4 – La sexualité comme identité : le langage des gays et des lesbiennes
Dans le chapitre précédent, nous avons examiné la relation entre le genre et la sexualité telle qu’elle se joue dans l’utilisation du langage chez les hommes et les femmes hétérosexuels. Nous avons placé notre discussion dans le contexte des arguments avancés par les féministes et les théoriciens queer, selon lesquels l’hétérosexualité/hétéronormativité obligatoire est un principe structurel qui organise la sexualité en général. Si cet argument est accepté, il est logique que les chercheurs en sexualité s’intéressent au comportement des hétérosexuels en tant qu’hétérosexuels – c’est-à-dire pas seulement en tant que représentants génériques de leurs catégories de genre. Néanmoins, il est relativement rare de voir des chercheurs en linguistique aborder explicitement les questions relatives au langage et à l’hétérosexualité. Bien plus souvent, l’intérêt s’est porté sur les manifestations linguistiques de l’homosexualité. Depuis près d’un siècle, les spécialistes des sciences sociales, y compris les sociologues et les psychologues, ainsi que les linguistes, se demandent si les homosexuels utilisent le langage d’une manière qui les différencie des hétérosexuels. Ce débat en cours est le sujet de ce chapitre, et notre discussion à ce sujet prêtera attention à deux questions en particulier.

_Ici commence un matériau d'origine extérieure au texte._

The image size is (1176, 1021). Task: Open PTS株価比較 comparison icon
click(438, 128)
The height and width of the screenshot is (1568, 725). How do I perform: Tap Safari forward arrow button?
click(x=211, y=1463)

La première, poursuivant la discussion commencée dans le dernier chapitre, est la question du genre. Les débats sur la question de savoir si les homosexuels ont un langage distinctif sont liés au genre de deux façons. Premièrement, les arguments ont eu tendance à porter (ouvertement ou secrètement) sur les hommes gays bien plus que sur les lesbiennes. Dans les milieux universitaires comme dans la culture populaire, les idées sur la façon dont les hommes gays s’expriment ou parlent sont beaucoup plus saillantes et répandues que les idées sur la façon dont les lesbiennes s’expriment ou parlent.